WORK REQUIRED:
Leave out the pictures and set down the rest of the listing below word for word.

DATA EXTRACT:
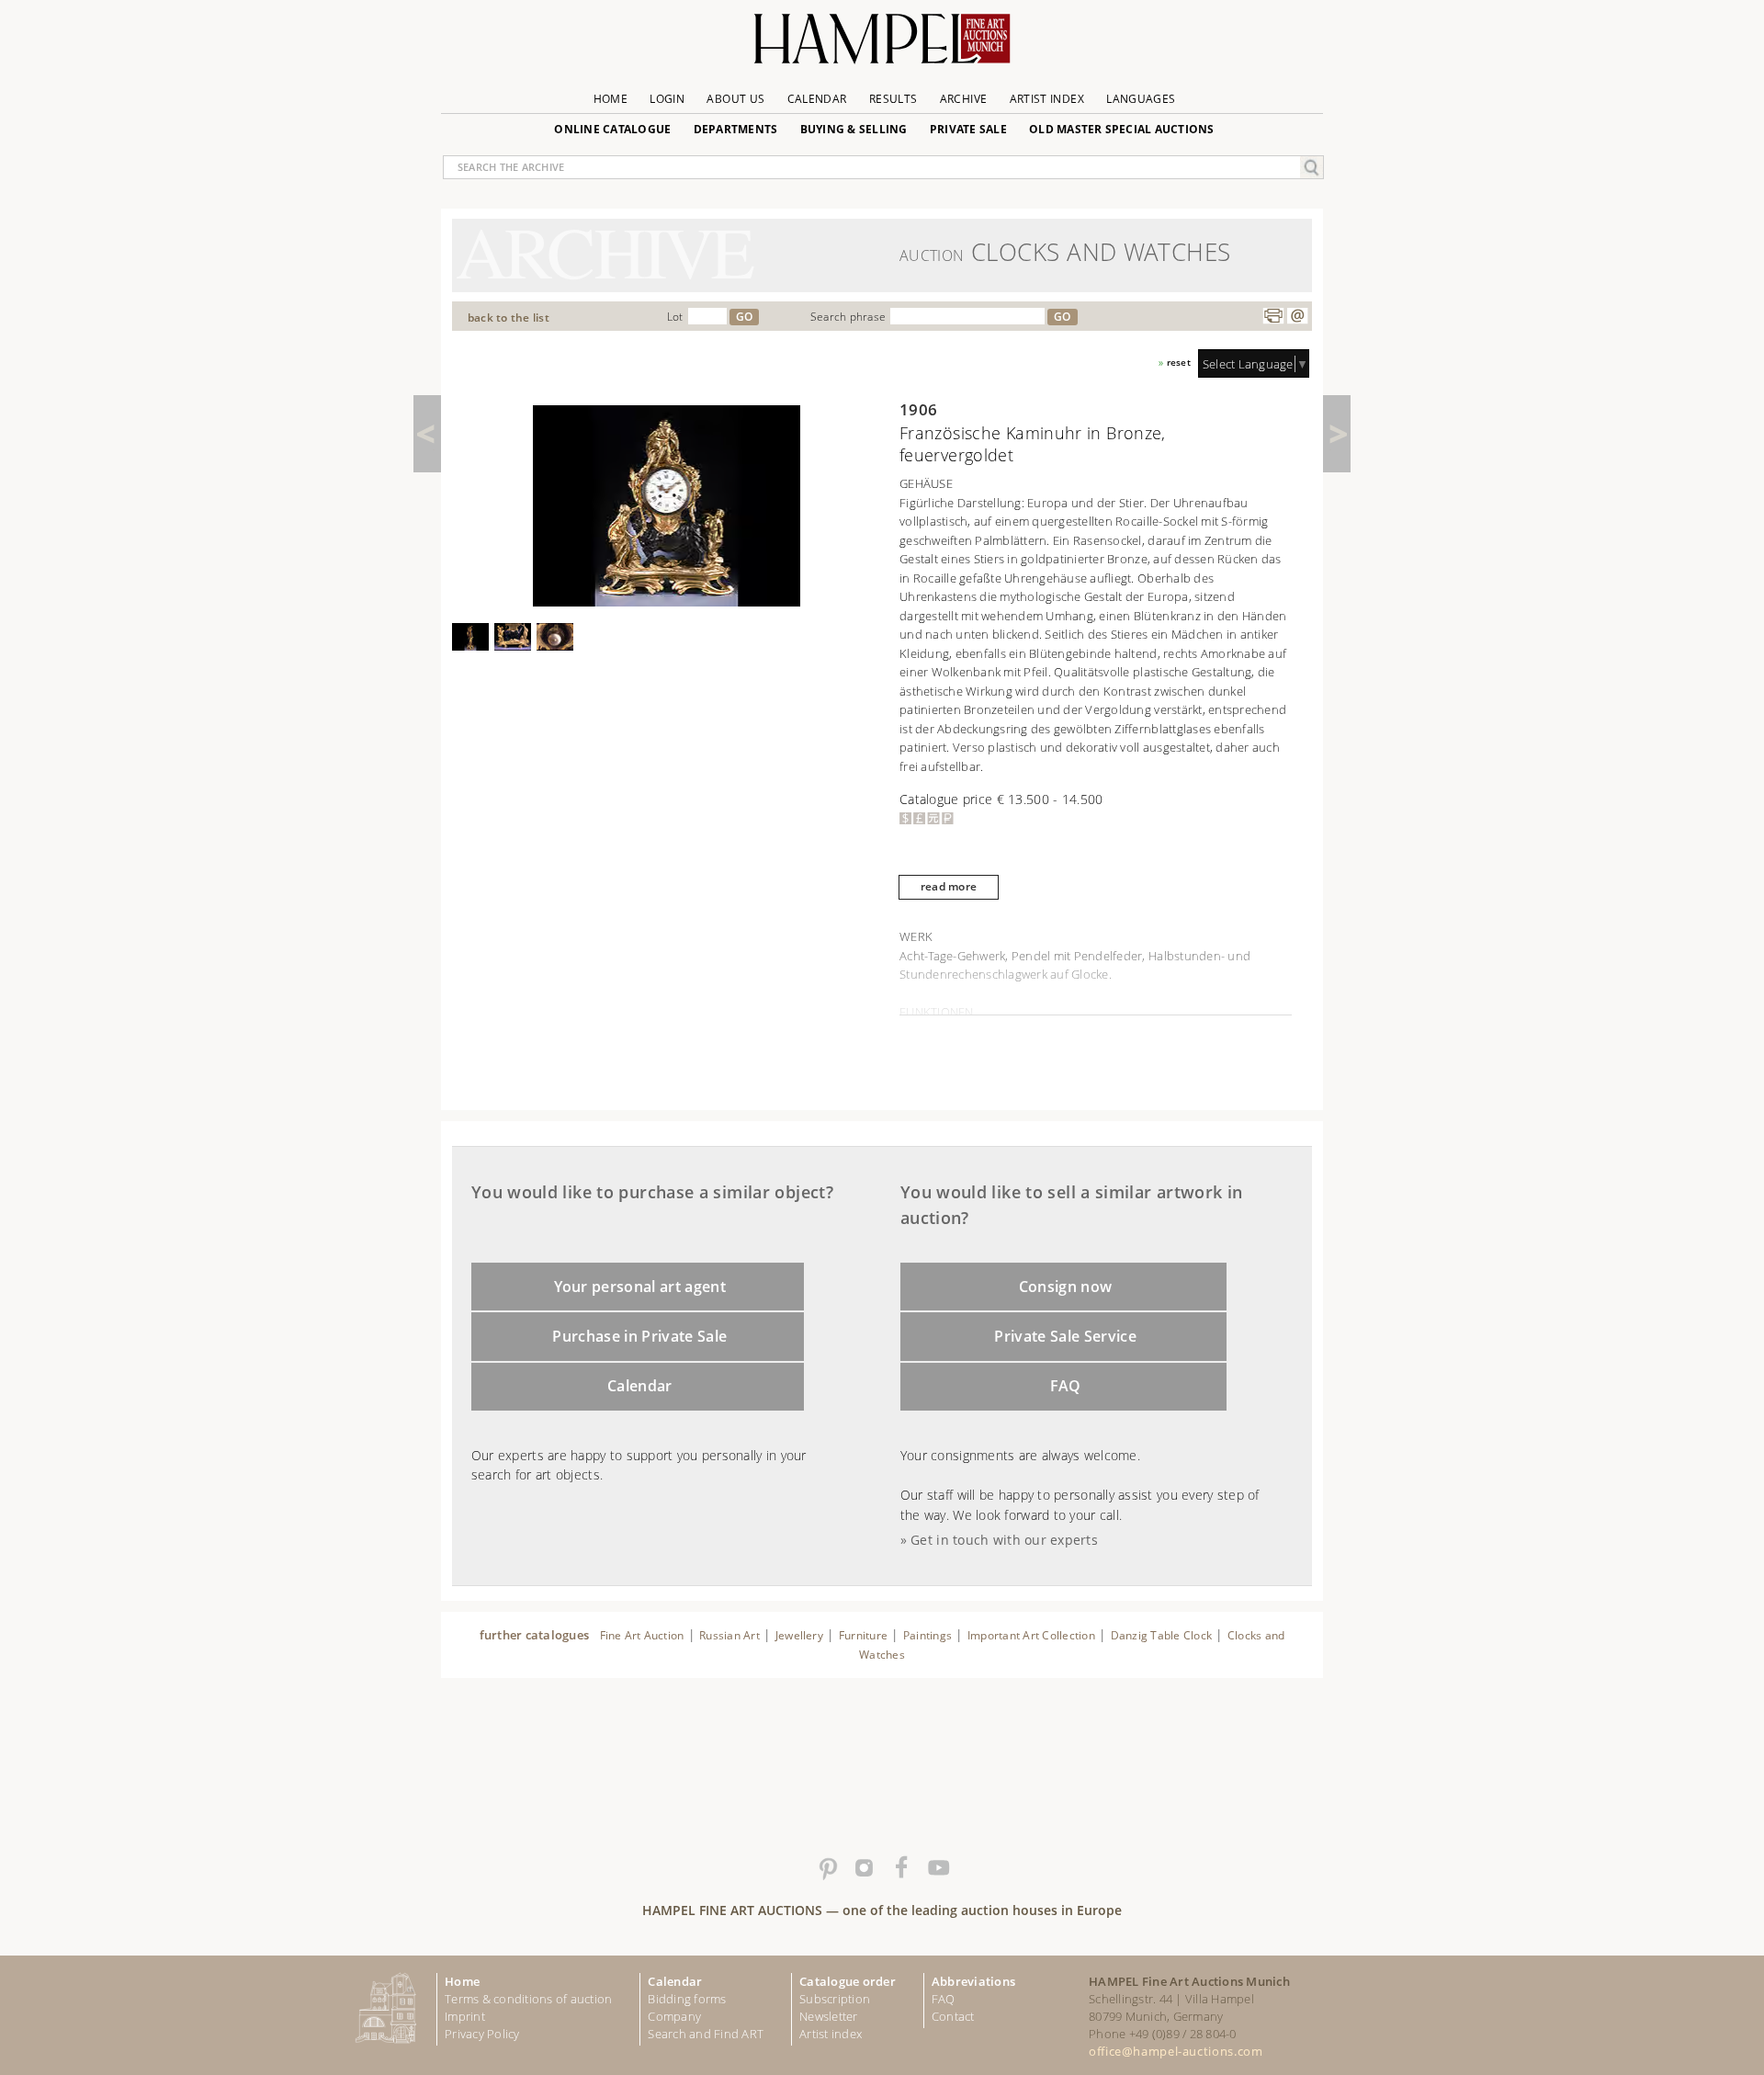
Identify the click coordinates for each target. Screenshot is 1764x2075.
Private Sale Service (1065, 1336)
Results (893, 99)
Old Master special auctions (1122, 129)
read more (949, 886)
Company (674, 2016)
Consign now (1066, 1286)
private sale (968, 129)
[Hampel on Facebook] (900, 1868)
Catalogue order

SOLUTION TO THIS PROBLEM:
Identify the click coordinates for each target. Screenshot is 1764x2075.
Private Sale Service (1065, 1336)
Results (893, 99)
Old Master special auctions (1122, 129)
read more (949, 886)
Company (674, 2016)
Consign now (1066, 1286)
private sale (968, 129)
[Hampel on Facebook] (900, 1868)
Catalogue order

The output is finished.